(Input records)

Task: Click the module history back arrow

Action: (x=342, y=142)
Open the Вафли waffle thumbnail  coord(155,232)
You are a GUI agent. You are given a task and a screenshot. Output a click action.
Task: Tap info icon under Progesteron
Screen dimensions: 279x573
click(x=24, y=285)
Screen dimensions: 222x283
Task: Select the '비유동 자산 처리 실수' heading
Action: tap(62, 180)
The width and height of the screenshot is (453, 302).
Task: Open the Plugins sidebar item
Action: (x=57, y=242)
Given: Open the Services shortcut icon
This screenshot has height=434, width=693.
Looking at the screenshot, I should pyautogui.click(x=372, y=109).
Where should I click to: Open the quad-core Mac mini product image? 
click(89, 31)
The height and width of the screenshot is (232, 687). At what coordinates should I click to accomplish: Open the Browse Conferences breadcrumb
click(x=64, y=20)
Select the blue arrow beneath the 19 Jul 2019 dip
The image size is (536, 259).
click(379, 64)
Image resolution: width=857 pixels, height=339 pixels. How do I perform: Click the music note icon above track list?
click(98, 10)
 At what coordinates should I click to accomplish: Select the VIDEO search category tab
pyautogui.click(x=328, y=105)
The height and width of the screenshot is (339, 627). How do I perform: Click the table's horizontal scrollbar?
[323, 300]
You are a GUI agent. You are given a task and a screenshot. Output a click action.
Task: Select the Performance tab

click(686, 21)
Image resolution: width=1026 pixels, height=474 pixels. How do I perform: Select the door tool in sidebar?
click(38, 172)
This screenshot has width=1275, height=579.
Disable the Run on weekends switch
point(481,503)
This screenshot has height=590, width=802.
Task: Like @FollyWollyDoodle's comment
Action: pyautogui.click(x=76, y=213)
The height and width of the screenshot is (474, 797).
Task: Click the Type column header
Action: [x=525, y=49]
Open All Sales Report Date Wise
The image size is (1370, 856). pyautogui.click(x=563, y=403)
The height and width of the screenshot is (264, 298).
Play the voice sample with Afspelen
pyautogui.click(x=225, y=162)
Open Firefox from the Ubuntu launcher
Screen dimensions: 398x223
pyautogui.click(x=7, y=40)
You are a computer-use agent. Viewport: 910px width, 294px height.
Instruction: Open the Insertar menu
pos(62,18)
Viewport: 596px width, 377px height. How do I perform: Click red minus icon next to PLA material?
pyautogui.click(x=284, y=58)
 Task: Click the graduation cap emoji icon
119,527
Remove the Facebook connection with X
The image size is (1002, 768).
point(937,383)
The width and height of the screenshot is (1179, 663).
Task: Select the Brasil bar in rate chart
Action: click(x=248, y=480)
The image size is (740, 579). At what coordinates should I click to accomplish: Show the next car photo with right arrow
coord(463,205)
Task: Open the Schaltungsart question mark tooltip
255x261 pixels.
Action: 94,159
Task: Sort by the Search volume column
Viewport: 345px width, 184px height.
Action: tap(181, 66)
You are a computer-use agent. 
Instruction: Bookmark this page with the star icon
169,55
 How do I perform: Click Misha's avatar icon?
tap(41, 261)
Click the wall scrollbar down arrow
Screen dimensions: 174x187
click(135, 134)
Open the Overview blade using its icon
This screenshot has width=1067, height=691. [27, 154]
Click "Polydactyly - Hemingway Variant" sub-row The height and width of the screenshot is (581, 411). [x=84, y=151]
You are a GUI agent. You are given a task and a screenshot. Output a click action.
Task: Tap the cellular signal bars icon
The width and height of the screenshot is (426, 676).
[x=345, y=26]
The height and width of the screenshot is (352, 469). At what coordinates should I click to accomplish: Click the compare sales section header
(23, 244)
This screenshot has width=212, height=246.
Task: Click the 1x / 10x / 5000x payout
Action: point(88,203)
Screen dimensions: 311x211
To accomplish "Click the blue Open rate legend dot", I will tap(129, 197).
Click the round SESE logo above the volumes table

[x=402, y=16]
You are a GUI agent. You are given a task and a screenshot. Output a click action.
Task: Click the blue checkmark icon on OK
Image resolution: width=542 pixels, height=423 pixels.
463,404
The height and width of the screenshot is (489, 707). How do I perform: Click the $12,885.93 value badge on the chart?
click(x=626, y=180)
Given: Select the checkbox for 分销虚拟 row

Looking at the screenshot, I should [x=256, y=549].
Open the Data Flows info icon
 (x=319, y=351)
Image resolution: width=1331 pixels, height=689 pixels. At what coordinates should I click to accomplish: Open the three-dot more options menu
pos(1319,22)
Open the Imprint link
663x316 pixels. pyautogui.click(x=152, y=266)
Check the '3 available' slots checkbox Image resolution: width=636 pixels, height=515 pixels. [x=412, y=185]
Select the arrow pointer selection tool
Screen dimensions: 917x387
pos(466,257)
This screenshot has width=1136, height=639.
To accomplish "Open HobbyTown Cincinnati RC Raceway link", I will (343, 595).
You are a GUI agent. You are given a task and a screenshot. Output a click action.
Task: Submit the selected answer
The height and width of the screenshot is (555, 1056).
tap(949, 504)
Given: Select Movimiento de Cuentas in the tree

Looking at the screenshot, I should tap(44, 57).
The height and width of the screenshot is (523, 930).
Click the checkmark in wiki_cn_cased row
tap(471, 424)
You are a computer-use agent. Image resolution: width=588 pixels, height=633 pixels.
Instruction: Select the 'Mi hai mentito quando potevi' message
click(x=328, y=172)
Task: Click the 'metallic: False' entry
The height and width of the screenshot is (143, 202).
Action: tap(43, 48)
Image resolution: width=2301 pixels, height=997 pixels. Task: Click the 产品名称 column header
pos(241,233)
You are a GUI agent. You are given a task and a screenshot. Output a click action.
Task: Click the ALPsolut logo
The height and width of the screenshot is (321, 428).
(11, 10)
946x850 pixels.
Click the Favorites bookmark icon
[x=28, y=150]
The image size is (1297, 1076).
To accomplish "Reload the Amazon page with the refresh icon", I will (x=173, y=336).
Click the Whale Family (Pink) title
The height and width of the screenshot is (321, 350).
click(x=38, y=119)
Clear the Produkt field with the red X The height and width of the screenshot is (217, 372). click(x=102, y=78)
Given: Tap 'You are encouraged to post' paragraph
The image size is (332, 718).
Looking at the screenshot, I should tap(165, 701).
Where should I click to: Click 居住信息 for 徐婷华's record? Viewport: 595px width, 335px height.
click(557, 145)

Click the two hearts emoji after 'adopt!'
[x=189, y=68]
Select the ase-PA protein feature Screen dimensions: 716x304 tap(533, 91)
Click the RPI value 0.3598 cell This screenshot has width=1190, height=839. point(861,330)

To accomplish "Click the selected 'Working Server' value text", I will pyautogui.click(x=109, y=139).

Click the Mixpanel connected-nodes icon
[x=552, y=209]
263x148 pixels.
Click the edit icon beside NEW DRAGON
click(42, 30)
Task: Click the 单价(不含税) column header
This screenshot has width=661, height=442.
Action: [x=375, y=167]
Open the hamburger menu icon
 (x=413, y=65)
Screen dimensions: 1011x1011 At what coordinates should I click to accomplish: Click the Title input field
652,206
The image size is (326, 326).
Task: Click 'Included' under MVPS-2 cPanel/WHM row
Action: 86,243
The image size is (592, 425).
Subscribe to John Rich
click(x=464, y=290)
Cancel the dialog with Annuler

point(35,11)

(End Input records)

Task details =
Repeat the listing above exactly. Add nothing.

Result for this task =
Task: Click the module history back arrow

Action: (x=342, y=142)
Open the Вафли waffle thumbnail  coord(155,232)
You are a GUI agent. You are given a task and a screenshot. Output a click action.
Task: Tap info icon under Progesteron
Screen dimensions: 279x573
click(x=24, y=285)
Screen dimensions: 222x283
Task: Select the '비유동 자산 처리 실수' heading
Action: tap(62, 180)
The width and height of the screenshot is (453, 302).
Task: Open the Plugins sidebar item
Action: (x=57, y=242)
Given: Open the Services shortcut icon
This screenshot has height=434, width=693.
Looking at the screenshot, I should pyautogui.click(x=372, y=109).
Where should I click to: Open the quad-core Mac mini product image? 
click(89, 31)
The height and width of the screenshot is (232, 687). At what coordinates should I click to accomplish: Open the Browse Conferences breadcrumb
click(x=64, y=20)
Select the blue arrow beneath the 19 Jul 2019 dip
The image size is (536, 259).
click(379, 64)
Image resolution: width=857 pixels, height=339 pixels. How do I perform: Click the music note icon above track list?
click(98, 10)
 At what coordinates should I click to accomplish: Select the VIDEO search category tab
pyautogui.click(x=328, y=105)
The height and width of the screenshot is (339, 627). How do I perform: Click the table's horizontal scrollbar?
[323, 300]
You are a GUI agent. You are given a task and a screenshot. Output a click action.
Task: Select the Performance tab

click(686, 21)
Image resolution: width=1026 pixels, height=474 pixels. How do I perform: Select the door tool in sidebar?
click(38, 172)
This screenshot has width=1275, height=579.
Disable the Run on weekends switch
point(481,503)
This screenshot has height=590, width=802.
Task: Like @FollyWollyDoodle's comment
Action: pyautogui.click(x=76, y=213)
The height and width of the screenshot is (474, 797).
Task: Click the Type column header
Action: [x=525, y=49]
Open All Sales Report Date Wise
The image size is (1370, 856). pyautogui.click(x=563, y=403)
The height and width of the screenshot is (264, 298).
Play the voice sample with Afspelen
pyautogui.click(x=225, y=162)
Open Firefox from the Ubuntu launcher
Screen dimensions: 398x223
pyautogui.click(x=7, y=40)
You are a computer-use agent. Viewport: 910px width, 294px height.
Instruction: Open the Insertar menu
pos(62,18)
Viewport: 596px width, 377px height. How do I perform: Click red minus icon next to PLA material?
pyautogui.click(x=284, y=58)
 Task: Click the graduation cap emoji icon
119,527
Remove the Facebook connection with X
The image size is (1002, 768).
point(937,383)
The width and height of the screenshot is (1179, 663).
Task: Select the Brasil bar in rate chart
Action: click(x=248, y=480)
The image size is (740, 579). At what coordinates should I click to accomplish: Show the next car photo with right arrow
coord(463,205)
Task: Open the Schaltungsart question mark tooltip
255x261 pixels.
Action: 94,159
Task: Sort by the Search volume column
Viewport: 345px width, 184px height.
Action: tap(181, 66)
You are a computer-use agent. 
Instruction: Bookmark this page with the star icon
169,55
 How do I perform: Click Misha's avatar icon?
tap(41, 261)
Click the wall scrollbar down arrow
Screen dimensions: 174x187
click(135, 134)
Open the Overview blade using its icon
This screenshot has width=1067, height=691. [27, 154]
Click "Polydactyly - Hemingway Variant" sub-row The height and width of the screenshot is (581, 411). [x=84, y=151]
You are a GUI agent. You are given a task and a screenshot. Output a click action.
Task: Tap the cellular signal bars icon
The width and height of the screenshot is (426, 676).
[x=345, y=26]
The height and width of the screenshot is (352, 469). At what coordinates should I click to accomplish: Click the compare sales section header
(23, 244)
This screenshot has width=212, height=246.
Task: Click the 1x / 10x / 5000x payout
Action: point(88,203)
Screen dimensions: 311x211
To accomplish "Click the blue Open rate legend dot", I will tap(129, 197).
Click the round SESE logo above the volumes table

[x=402, y=16]
You are a GUI agent. You are given a task and a screenshot. Output a click action.
Task: Click the blue checkmark icon on OK
Image resolution: width=542 pixels, height=423 pixels.
463,404
The height and width of the screenshot is (489, 707). How do I perform: Click the $12,885.93 value badge on the chart?
click(x=626, y=180)
Given: Select the checkbox for 分销虚拟 row

Looking at the screenshot, I should [x=256, y=549].
Open the Data Flows info icon
 (x=319, y=351)
Image resolution: width=1331 pixels, height=689 pixels. At what coordinates should I click to accomplish: Open the three-dot more options menu
pos(1319,22)
Open the Imprint link
663x316 pixels. pyautogui.click(x=152, y=266)
Check the '3 available' slots checkbox Image resolution: width=636 pixels, height=515 pixels. [x=412, y=185]
Select the arrow pointer selection tool
Screen dimensions: 917x387
pos(466,257)
This screenshot has width=1136, height=639.
To accomplish "Open HobbyTown Cincinnati RC Raceway link", I will (343, 595).
You are a GUI agent. You are given a task and a screenshot. Output a click action.
Task: Submit the selected answer
The height and width of the screenshot is (555, 1056).
tap(949, 504)
Given: Select Movimiento de Cuentas in the tree

Looking at the screenshot, I should tap(44, 57).
The height and width of the screenshot is (523, 930).
Click the checkmark in wiki_cn_cased row
tap(471, 424)
You are a computer-use agent. Image resolution: width=588 pixels, height=633 pixels.
Instruction: Select the 'Mi hai mentito quando potevi' message
click(x=328, y=172)
Task: Click the 'metallic: False' entry
The height and width of the screenshot is (143, 202).
Action: tap(43, 48)
Image resolution: width=2301 pixels, height=997 pixels. Task: Click the 产品名称 column header
pos(241,233)
You are a GUI agent. You are given a task and a screenshot. Output a click action.
Task: Click the ALPsolut logo
The height and width of the screenshot is (321, 428).
(11, 10)
946x850 pixels.
Click the Favorites bookmark icon
[x=28, y=150]
The image size is (1297, 1076).
To accomplish "Reload the Amazon page with the refresh icon", I will (x=173, y=336).
Click the Whale Family (Pink) title
The height and width of the screenshot is (321, 350).
click(x=38, y=119)
Clear the Produkt field with the red X The height and width of the screenshot is (217, 372). click(x=102, y=78)
Given: Tap 'You are encouraged to post' paragraph
The image size is (332, 718).
Looking at the screenshot, I should tap(165, 701).
Where should I click to: Click 居住信息 for 徐婷华's record? Viewport: 595px width, 335px height.
click(557, 145)

Click the two hearts emoji after 'adopt!'
[x=189, y=68]
Select the ase-PA protein feature Screen dimensions: 716x304 tap(533, 91)
Click the RPI value 0.3598 cell This screenshot has width=1190, height=839. point(861,330)

To accomplish "Click the selected 'Working Server' value text", I will pyautogui.click(x=109, y=139).

Click the Mixpanel connected-nodes icon
[x=552, y=209]
263x148 pixels.
Click the edit icon beside NEW DRAGON
click(42, 30)
Task: Click the 单价(不含税) column header
This screenshot has width=661, height=442.
Action: [x=375, y=167]
Open the hamburger menu icon
 (x=413, y=65)
Screen dimensions: 1011x1011 At what coordinates should I click to accomplish: Click the Title input field
652,206
The image size is (326, 326).
Task: Click 'Included' under MVPS-2 cPanel/WHM row
Action: 86,243
The image size is (592, 425).
Subscribe to John Rich
click(x=464, y=290)
Cancel the dialog with Annuler

point(35,11)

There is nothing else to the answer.